:: Passage to read

With 2015 firmly in the rear-view mirror and 2016 upon us, we thought now would be as a good a time as any to help you plan your regulatory and internal compliance schedule for the upcoming year.
Annual Audits and Recordkeeping
Custody Rule Annual Audit. Rule 206(4)-2 of the Investment Advisers Act of 1940 (the “Advisers Act”), also known as the Custody Rule, sets forth the obligations of SEC-registered investment advisers (“RIAs”) with respect to the custody of client funds and securities. Those obligations include:
(1) holding client funds and securities with a qualified custodian (e.g., broker-dealers, banks, etc.) though there are exceptions;
(2) having a reasonable basis to believe the custodian is sending at least quarterly account statements to its clients; and
(3) undergoing an annual surprise examination by an independent public accountant.
An adviser to a pooled investment vehicle may comply with the Custody Rule under either of two methods:
Audit Approach. An adviser is in compliance with the Custody Rule if the pool’s financial statements are audited in accordance with GAAP by an independent public accountant registered with the Public Company Accounting Oversight Board and the audited statements are distributed to investors in the fund, within 120 days after the fund's fiscal year-end.
Surprise Examination Approach. If an adviser is unable or unwilling to comply with the audit approach, it must satisfy the following conditions in order to be in compliance with the Custody Rule: (i) undergo an annual surprise examination conducted by an independent registered public accountant for the pooled investment vehicle; (ii) provide notice to clients concerning custody and have a reasonable basis to believe that the qualified custodian is sending account statements to each client; and (iii) may not self-custody privately issued securities.
Annual Privacy Policy Notice. RIAs must provide individual investors with a copy of the firm's privacy policy on an annual basis, regardless of whether there are changes to the policy.
Pay-to-Play and Lobbyist Rules. Rule 206(4)-5 of the Advisers Act governs “pay-to-play” practices in which RIAs make political contributions to elected officials. The rule applies to SEC-registered investment advisers, exempt reporting advisers and foreign private advisers. Under the rule, an adviser may not receive compensation for providing advice to a government entity, either directly or from a “covered investment pool”, for 2 years after a contribution by the adviser or by any of its “covered associates” to a government official who can influence the award of advisory business. Additionally, an adviser and any of its “covered associates” cannot agree to provide payment to any third-party, directly or indirectly, to solicit government clients unless that person is a “regulated person”. State and local governments have similar rules, thus, we recommend you review state and local lobbyist rules to ensure that lobbyist reporting is current.
Annual Regulatory Filings
Form ADV. RIAs and managers filing as exempt reporting advisers with the SEC or a state securities authority must file an “Annual Updating Amendment” to Form ADV with the SEC and/or state securities authorities within 90 days of the end of their fiscal year (which is March 31st for a December 31st fiscal year). All other amendments should be "other-than-annual amendments". "Other-than-annual amendments" may be filed at any time to update any single question, multiple questions, or the entire form. RIAs must provide clients with a copy of the updated Form ADV Part 2A brochure and Part 2B brochure supplement (or a summary of material changes with an offer to deliver the updated brochure on request). The brochure and brochure supplement may be delivered electronically with client consent. It should be noted that, for SEC-registered advisers, a “client” for purposes of this rule includes the vehicle(s) managed by the RIA. State-registered advisers need to examine their state's rules to determine who constitutes the "client".

::::
:: Dataset excerpt

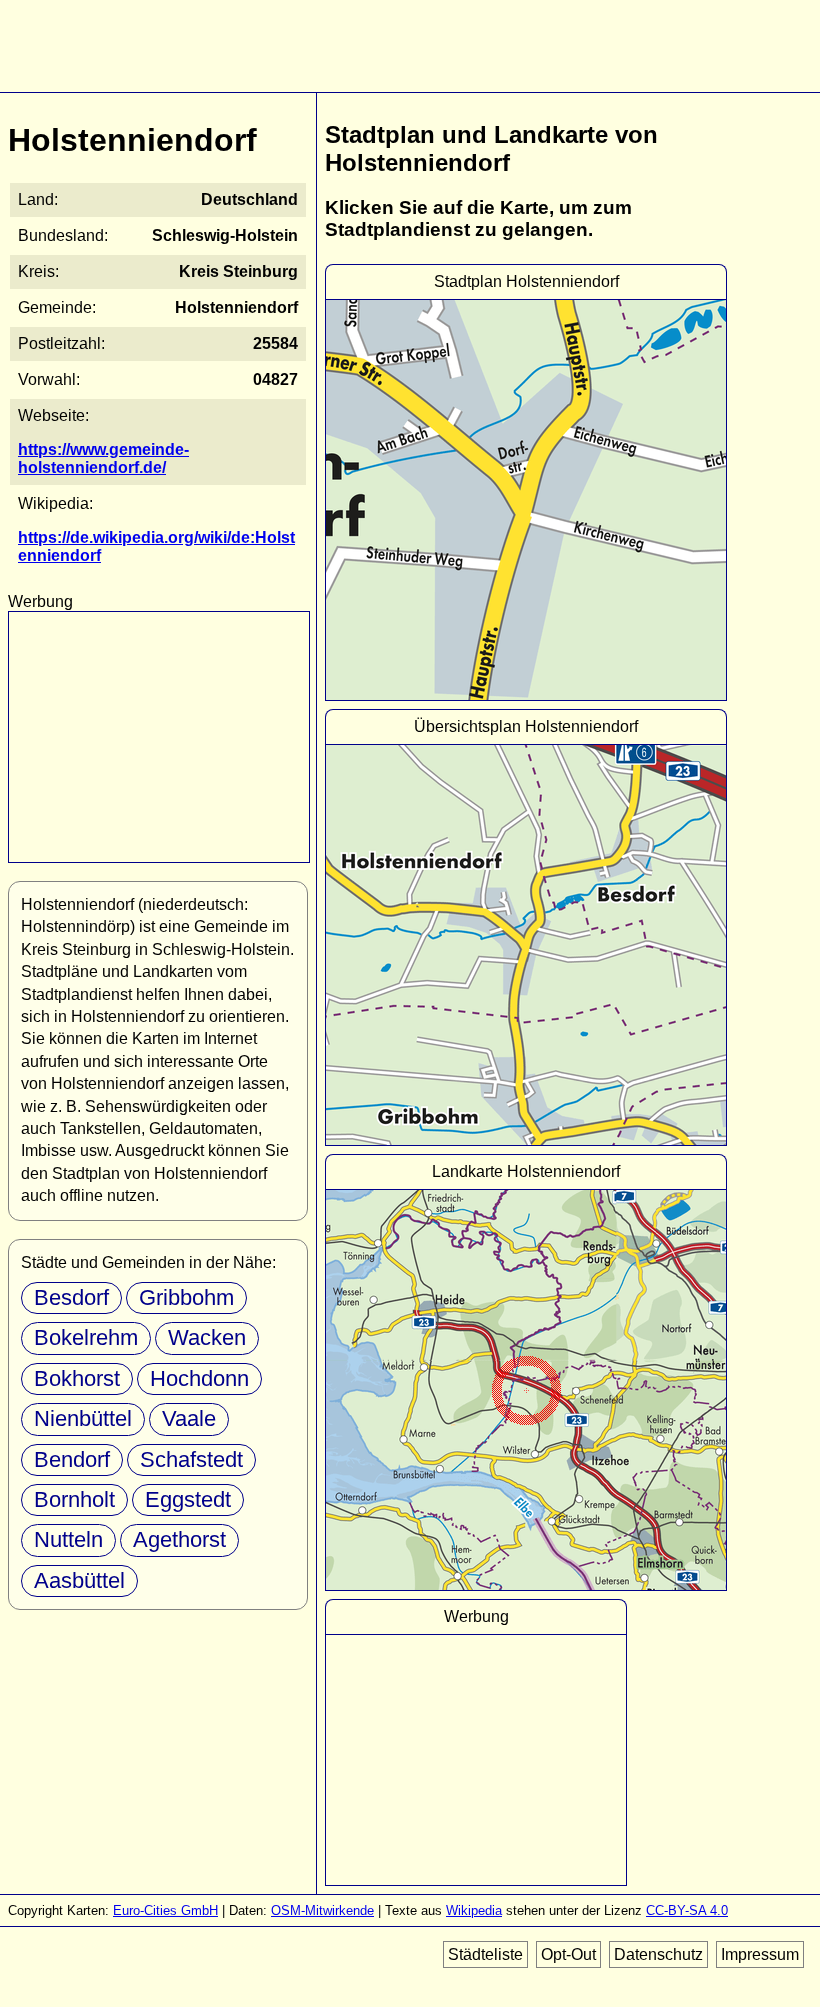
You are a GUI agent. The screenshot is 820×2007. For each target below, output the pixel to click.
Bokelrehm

::::

### Work to be completed
In the text on the investment adviser compliance schedule, within how many days after a fund's fiscal year-end must the audited financial statements be distributed to investors under the audit approach?

### Complete output
Within 120 days.